Maintaining and Improving!

If a fortune teller had told me 2 years ago that I would comfortably be able to wear clothes that I had for my honeymoon in 1996, I would have said they were giving me false hope. If they had gone on to say that I would wake up in the morning looking forward to going for a 5km run* dressed in lycra, I would have said they were a charlatan, or had got me confused with someone else!


But the truth of the matter is that thanks to 5:2, both of the above are true! 

I also now have blood sugar level that is normal rather than pre-diabetic, low triglycerides, improved cholesterol and healthy blood pressure. I feel more energetic and thanks to having less weight to carry around, I am lighter on my feet and have much less pain in my joints.

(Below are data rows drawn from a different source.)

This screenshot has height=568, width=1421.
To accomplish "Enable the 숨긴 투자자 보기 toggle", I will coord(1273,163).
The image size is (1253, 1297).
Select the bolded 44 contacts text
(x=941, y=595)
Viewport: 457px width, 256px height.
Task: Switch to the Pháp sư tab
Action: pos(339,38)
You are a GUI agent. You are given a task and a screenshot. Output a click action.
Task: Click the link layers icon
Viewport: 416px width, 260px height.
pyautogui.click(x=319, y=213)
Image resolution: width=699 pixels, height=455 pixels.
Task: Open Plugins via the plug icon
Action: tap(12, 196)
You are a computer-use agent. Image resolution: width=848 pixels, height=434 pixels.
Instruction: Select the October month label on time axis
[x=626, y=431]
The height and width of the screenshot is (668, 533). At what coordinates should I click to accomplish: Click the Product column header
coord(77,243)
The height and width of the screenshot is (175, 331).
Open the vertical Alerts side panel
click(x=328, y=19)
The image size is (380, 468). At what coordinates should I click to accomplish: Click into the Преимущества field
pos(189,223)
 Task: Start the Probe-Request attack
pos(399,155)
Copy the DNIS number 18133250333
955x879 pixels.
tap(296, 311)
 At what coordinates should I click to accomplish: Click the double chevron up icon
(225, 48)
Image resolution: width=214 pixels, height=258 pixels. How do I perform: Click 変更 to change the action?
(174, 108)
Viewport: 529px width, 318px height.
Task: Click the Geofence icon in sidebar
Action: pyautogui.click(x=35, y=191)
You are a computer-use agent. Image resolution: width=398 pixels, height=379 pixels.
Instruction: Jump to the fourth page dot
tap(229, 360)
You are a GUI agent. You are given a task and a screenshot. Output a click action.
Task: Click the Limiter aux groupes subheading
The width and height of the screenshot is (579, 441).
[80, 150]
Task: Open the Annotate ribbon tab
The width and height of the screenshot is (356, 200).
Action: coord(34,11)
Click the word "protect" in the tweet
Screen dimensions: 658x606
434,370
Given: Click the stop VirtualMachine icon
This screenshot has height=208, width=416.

I have easily maintained my weight around my target of 55kg without having to count calories or even particularly to watch what I eat. However, I have found that my tastes have changed, if I don’t have fresh vegetables and fruit I miss them. I eat far less in the way of starchy carbs than I used to. I rarely think of chocolate. My portion sizes are smaller and I seldom have a second helping of anything.

I do usually continue to do 2 fast days a week unless we are away on holiday. I find that allows me to not have to worry about the other 5 days at all plus I get the long term health benefits of the two days of going for 24 hours without eating and then having just 500 calories. It’s really not an effort now and is very much a part of our life.

Being fit and healthy and able to wear what I like in my mid sixties is very enjoyable!

So, if you are contemplating following this way of eating, I would encourage you to get started – you have nothing to lose except weight and poor health!

*If you are interested in how I managed to go from being a real couch potato to someone who enjoys brisk walking and running, then I highly recommend the Couch to 5k programme – I followed the podcasts created by the NHS and they really do work.